Interesting as those are our two favorite islands.   It's good we all have differing opinions.


----------



## bnoble (Dec 25, 2015)

> if I had two weeks it would be two islands. Oahu for first time would be great for sure as its just one of those places that most want to do in their life, Pearl Harbor, Waikiki, the beaches, Dukes, the beaches, then maybe another island.


This is what we are doing for our first trip this summer.  Our first week is a 3BR penthouse in Lagoon tower at HHV, and will be "touristy." The second will be a 2BR at Kings Land at HWV and will be more focused on seeing the natural beauty of the island.


----------



## JeffW (Dec 26, 2015)

Although you CAN fly directly to all the islands, there tends to be a premium (in either $$ or FF miles) to not go through Honolulu.  

Like others, I'm not a big fan of it (the city).  However, as pointed out, part of seeing "Hawaii" is seeing Oahu (Arizona Memorial maybe #1 attraction).  

I went to Hawaii with two different traveling parties the past two years, neither of which had ever been to Hawaii before.  In both cases, I had Fr-Fr timeshare exchanges.   What we did was take an ~8am flight from the islands to HNL, get our rental car, and immediately got to the Arizona (you can reserve boat times the day before).  

We then basically had 36 hours to see Oahu, which was actually doable.  When finished, we took red-eye flights, getting back home Sunday afternoon.  It worked out great both years.

Jeff


----------



## Ron & Pat (Dec 26, 2015)

*Hawaii*

Hi. We have made 5 trips to Hawaii and been there over 100 days total! Most of the time was in time share exchanges. We have been to all 4 of the major islands and each is different. The Big Island has the highest mountains (snow capped in the tropics) and active volcanoes. Maui has high mountains on one end and lower ones on the other with a wide valley between. It is an easy drive all the way to the top of Haleakala (10,000 ft.) Kauai is the most laid back--almost rural-but it does have the grand canyon of the Pacific and little known Kokee State Park with nice, but primitive cabins that are heated with a wood stove which is usually needed at night due to the 4000 ft. elevation.

Our favorite is Oahu and Waikiki Beach. True parts are urban, but there is nothing like Diamond Head (you can climb all the way to the top), the only palace in the USA, historic missionary church, the Bishop Museum and the very primitive Manoa Falls. There is also the Arizona Memorial and the Cemetery of the Pacific, Buddhist Temples, Pioneer Villages and the wonderful Polynesian Cultural Center.
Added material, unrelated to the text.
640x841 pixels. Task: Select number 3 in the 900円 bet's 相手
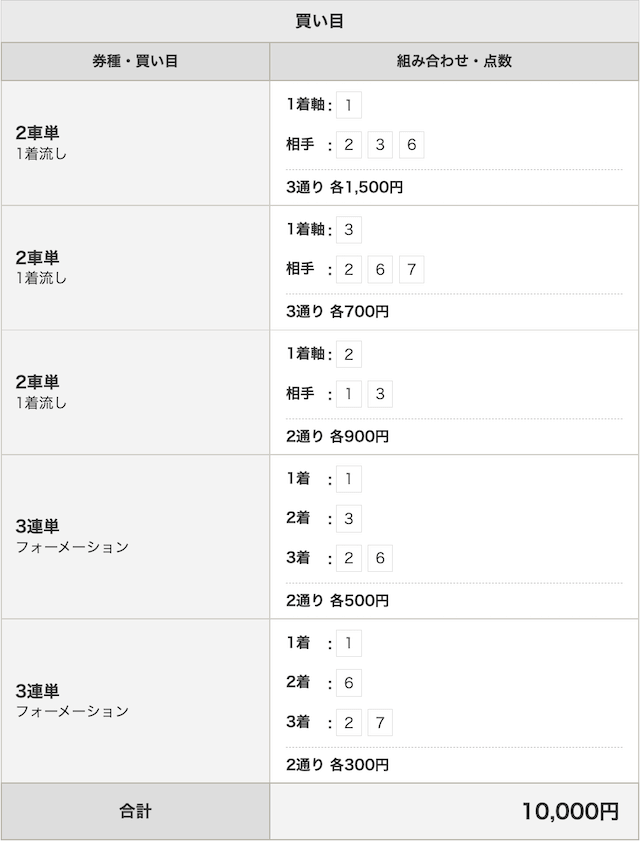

They also have "The Bus". It is very reasonable especially for seniors and you do not need a car at all. It includes "The Boat" that makes a high speed run from Honolulu to the western side of the island in about one hour. You will see porpoises there and sometimes whales.


----------



## David M (Dec 26, 2015)

I thought TheBoat went the way of the dodo, back in 2009


----------



## Larry M (Dec 26, 2015)

*Not just Pearl Harbor*



ekajun1957 said:


> If this is your first time and might be your only time one question you need to ask is how important is it for you to see Pearl Harbor. I personally would not have gone and not gone see Pearl Harbor. Look at all the TOP activities on each island and see if there any any must do things on a certain island. And if I had two weeks it would be two islands. Oahu for first time would be great for sure as its just one of those places that most want to do in their life, Pearl Harbor, Waikiki, the beaches, Dukes, the beaches, then maybe another island.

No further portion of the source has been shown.